National striker Niclas Füllkrug scored his 12th and 13th goals of the season in front of 41,000 spectators in the Weser Stadium. In the 24th minute he converted a controversial hand penalty. In the 77th minute he scored from close range after a clever discard by Mitchell Weiser. Werder put a comfortable gap of eight points between themselves and the relegation place. Kevin Paredes made it 1:2 in the 90th minute.

The Wolfsburg had previously won six games in a row with a goal difference of 22:1. Even a draw in Bremen would have meant setting a club record from the championship year 2009, when VfL under Felix Magath went eleven consecutive Bundesliga games unbeaten.

Bremen aggressive

But the energy and relentlessness that had made Niko Kovac’s team so strong recently was shown this time above all by Bremen. Werder attacked Wolfsburg’s build-up play early on with both strikers and usually two midfielders moving up. The 1:7 in Cologne and the home defeat against Union Berlin last Wednesday sparked a discussion in Bremen as to whether the offensive style of play and this early disruption was now too predictable and whether Ole Werner’s team lacked an alternative strategy. The answer, however, was to stick to that plan with even greater conviction.

However, Werder needed the support of the video referee for the deserved opening goal. Wolfsburg’s Yannick Gerhardt received the ball in his own penalty area from a short distance and hit his arm, which was only slightly spread out, and World Cup referee Daniel Siebert from Berlin initially allowed the game to continue. However, he got a tip from his assistant in Cologne, watched the scene again on his own screen – and then decided on a penalty.
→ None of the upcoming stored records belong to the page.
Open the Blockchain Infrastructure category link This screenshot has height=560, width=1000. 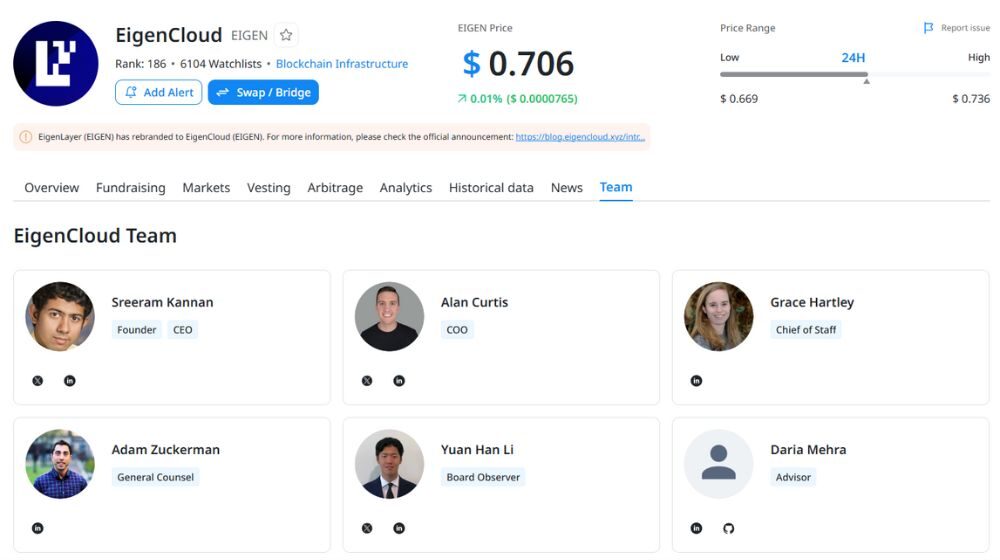click(x=342, y=64)
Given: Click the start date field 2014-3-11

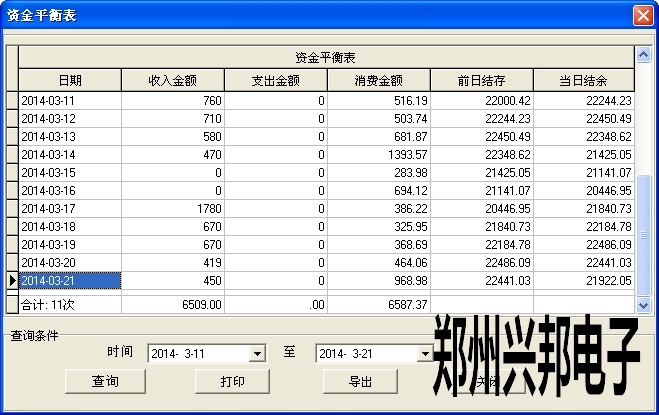Looking at the screenshot, I should tap(198, 353).
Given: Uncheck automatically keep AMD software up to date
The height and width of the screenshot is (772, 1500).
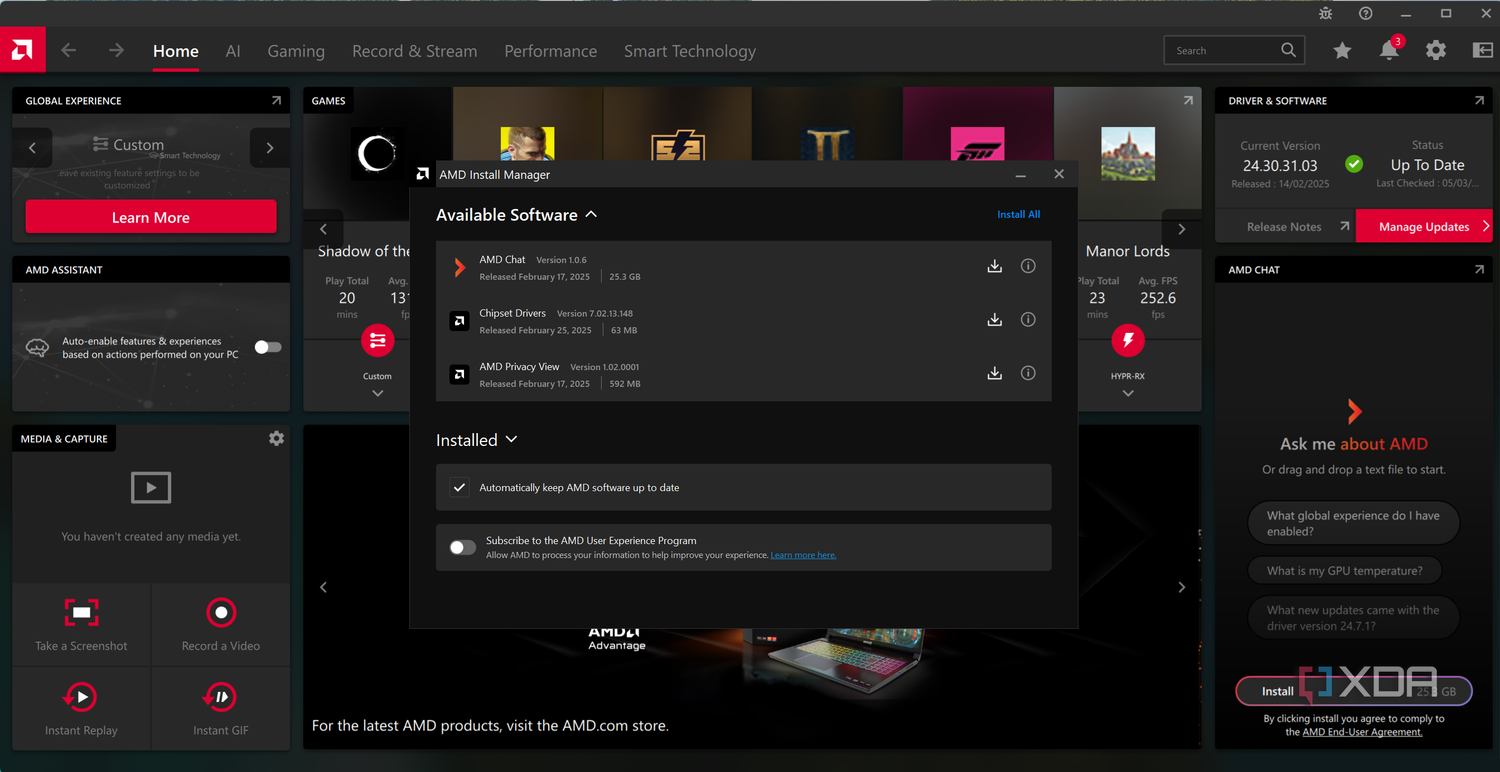Looking at the screenshot, I should click(x=459, y=487).
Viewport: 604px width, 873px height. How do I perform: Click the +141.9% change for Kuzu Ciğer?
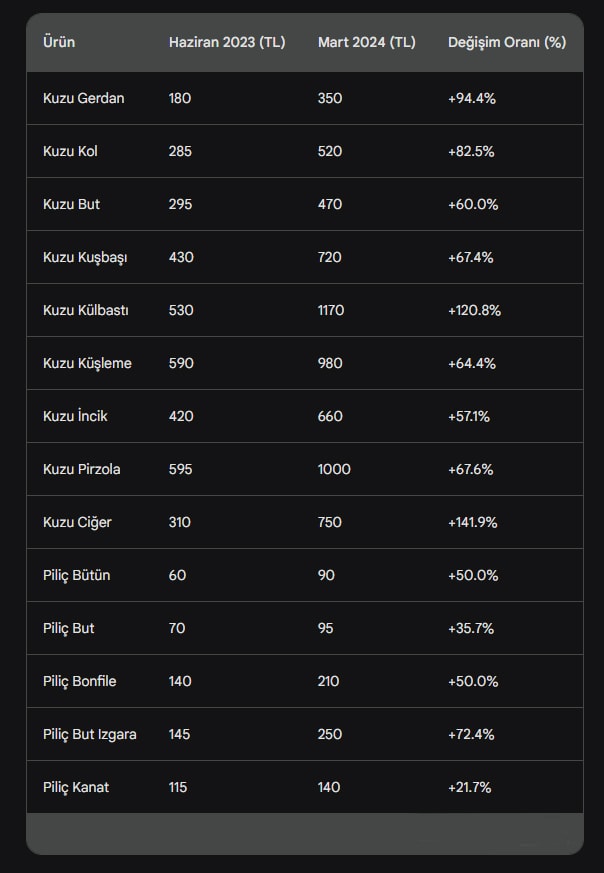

A record of 10:2 shots on goal at the break shows that Werder didn’t need to be ashamed of this lead. But VfL was also always dangerous with the few attacks that were played to the end. A headed goal by Jonas Wind didn’t count because foreman Patrick Wimmer was narrowly offside (31′). A shot by Mattias Svanberg hit the crossbar (35′).

Kovac dissatisfied

Nevertheless, Kovac lacked the intensity of the past games from the start. After a quarter of an hour he warned his players loudly from the sidelines. At the start of the second half he brought on two new players, Omar Marmoush and Josuha Guilavogui.

The addition of the intelligent Guilavogui and the switch to a 4-2-3-1 system with two guards in midfield gave VfL more control of the game. But the most successful offensive of the new Bundesliga year remained surprisingly harmless after the break.

After eleven goals in the last two games, Wolfsburg crosses almost always landed on the opponent this time or attackers like Marmoush got stuck in the penalty area. Werder defended their own penalty area with a lot of passion and their counterattacks were more dangerous than VfL’s mostly hectic and imprecise attacking efforts.